Das Landgericht hat in der Verurteilung des Betroffenen durch den früheren Mitangeklagten D. Rechtsbeugung und Freiheitsberaubung und in der Stellung eines entsprechenden Antrags durch den früheren Mitangeklagten S. Beihilfe hierzu gesehen. In dem mit der Anklage verbundenen Antrag auf Aufrechterhaltung der Untersuchungshaft hat das Landgericht objektiv eine Beihilfehandlung des Angeklagten zur Rechtsbeugung und Freiheitsberaubung gesehen. Eine Täterschaft hat das Landgericht mit der Begründung verneint, die Aufhebung der Untersuchungshaft hätte nur die Staatsanwaltschaft des Bezirkes veranlassen können (UA S. 37). Das Landgericht hat sich aber nicht vom Rechtsbeugungsvorsatz überzeugen können und dies wie folgt begründet: Von der rechtsbeugerisch überhöhten Freiheitsstrafe gegen den Betroffenen habe der Angeklagte nichts geahnt; in dem Antrag auf Haftfortdauer läge die Prognose, daß zumindest Haftstrafe zwischen einer Woche und sechs Monaten gerechtfertigt sei; daß der Angeklagte eine weitergehende Freiheitsentziehung als eine Haftstrafe erstrebte, sei nicht feststellbar.
2. Der Freispruch hält erneut rechtlicher Überprüfung nicht stand.

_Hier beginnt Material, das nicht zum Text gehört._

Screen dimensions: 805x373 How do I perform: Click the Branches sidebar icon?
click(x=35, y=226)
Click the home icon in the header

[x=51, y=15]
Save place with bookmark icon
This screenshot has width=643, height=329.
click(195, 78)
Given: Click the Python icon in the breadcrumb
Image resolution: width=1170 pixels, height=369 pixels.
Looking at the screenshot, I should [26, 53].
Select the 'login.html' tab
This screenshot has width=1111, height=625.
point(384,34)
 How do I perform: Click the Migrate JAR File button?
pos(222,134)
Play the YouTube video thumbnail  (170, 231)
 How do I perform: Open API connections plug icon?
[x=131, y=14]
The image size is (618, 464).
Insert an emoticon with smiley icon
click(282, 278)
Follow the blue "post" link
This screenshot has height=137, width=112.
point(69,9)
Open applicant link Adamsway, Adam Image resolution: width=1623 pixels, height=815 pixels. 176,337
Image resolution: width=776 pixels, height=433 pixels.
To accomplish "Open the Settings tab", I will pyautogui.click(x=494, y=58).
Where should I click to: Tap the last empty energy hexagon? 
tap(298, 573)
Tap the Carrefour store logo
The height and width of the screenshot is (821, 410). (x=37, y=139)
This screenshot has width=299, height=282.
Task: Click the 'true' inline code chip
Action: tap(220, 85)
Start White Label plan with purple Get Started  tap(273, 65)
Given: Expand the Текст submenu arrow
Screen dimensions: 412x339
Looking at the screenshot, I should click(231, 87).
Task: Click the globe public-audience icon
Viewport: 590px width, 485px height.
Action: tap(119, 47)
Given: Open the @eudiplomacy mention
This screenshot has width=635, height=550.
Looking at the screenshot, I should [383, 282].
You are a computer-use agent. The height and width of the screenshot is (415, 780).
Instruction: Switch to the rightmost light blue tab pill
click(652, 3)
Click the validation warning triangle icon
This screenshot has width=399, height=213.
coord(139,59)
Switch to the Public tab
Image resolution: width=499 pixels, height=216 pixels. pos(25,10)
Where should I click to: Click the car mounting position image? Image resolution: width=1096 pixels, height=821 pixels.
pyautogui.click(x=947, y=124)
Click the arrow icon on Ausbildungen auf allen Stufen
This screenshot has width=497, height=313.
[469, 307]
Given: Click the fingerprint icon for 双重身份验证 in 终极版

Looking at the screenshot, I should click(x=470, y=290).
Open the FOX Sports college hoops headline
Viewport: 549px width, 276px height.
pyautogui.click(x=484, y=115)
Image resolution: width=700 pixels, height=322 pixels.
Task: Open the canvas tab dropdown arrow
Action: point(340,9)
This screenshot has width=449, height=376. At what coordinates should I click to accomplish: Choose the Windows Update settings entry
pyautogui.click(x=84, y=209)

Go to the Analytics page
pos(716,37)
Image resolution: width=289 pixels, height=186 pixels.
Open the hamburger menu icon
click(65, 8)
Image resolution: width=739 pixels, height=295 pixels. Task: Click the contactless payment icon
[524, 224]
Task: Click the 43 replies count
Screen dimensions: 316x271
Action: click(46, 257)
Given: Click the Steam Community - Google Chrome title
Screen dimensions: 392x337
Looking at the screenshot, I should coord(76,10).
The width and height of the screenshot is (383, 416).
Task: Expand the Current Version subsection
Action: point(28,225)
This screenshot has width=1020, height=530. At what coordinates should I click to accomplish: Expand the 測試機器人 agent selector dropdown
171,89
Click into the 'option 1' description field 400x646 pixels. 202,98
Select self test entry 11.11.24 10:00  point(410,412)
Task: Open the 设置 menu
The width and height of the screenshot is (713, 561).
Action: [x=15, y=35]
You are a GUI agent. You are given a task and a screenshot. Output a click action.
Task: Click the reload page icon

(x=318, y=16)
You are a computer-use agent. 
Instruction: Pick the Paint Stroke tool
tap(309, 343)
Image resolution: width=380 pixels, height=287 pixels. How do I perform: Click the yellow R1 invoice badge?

a) Das Urteil enthält keine Feststellungen zur Person des Angeklagten. Solche Feststellungen sind zwar in erster Linie bei verurteilenden Erkenntnissen notwendig, um nachvollziehen zu können, daß der Tatrichter die wesentlichen Anknüpfungstatsachen für die Strafzumessung, wie das Vorleben des Täters, seine persönlichen und wirtschaftlichen Verhältnisse (§ 46 Abs. 2 Satz 2 StGB) und die Wirkungen, die von der Strafe für das künftige Leben des Täters in der Gesellschaft zu erwarten sind (§ 46 Abs. 1 Satz 2 StGB), ermittelt und berücksichtigt hat (BGH st. Rspr., BGH NStZ-RR 1999, 46); der Tatrichter ist aber auch bei freisprechenden Urteilen aus sachlichrechtlichen Gründen zumindest dann zu solchen Feststellungen verpflichtet, wenn diese zur Überprüfung des Freispruchs durch das Revisionsgericht auf Rechtsfehler hin notwendig sind. So liegt es hier. Das Landgericht stützt den Freispruch auf Annahmen über die Vorstellungen des Angeklagten vom weiteren Ablauf des gegen den Betroffenen geführten Strafverfahrens. Es geht um dessen Kenntnisse über die Verfahrensweise der Strafjustiz der DDR in politischen Strafsachen. Ohne Angaben zur Ausbildung des Angeklagten, zur Art und Dauer seiner Tätigkeit in der Strafjustiz der DDR, zu seiner Einbindung in die gesellschaftlichen Strukturen der DDR und seiner Kenntnis von der Verfahrenspraxis in politischen Strafsachen ist es dem Revisionsgericht nicht möglich zu prüfen, ob die Hinweise des Landgerichts auf eine fehlende rechtsstaatliche Schulung des Angeklagten (UA S. 44) und auf dessen sonst üblichen Aufgabenbereich (UA S. 45) tragfähige Grundlagen für den Freispruch sind. Auf diesem Mangel kann das Urteil beruhen.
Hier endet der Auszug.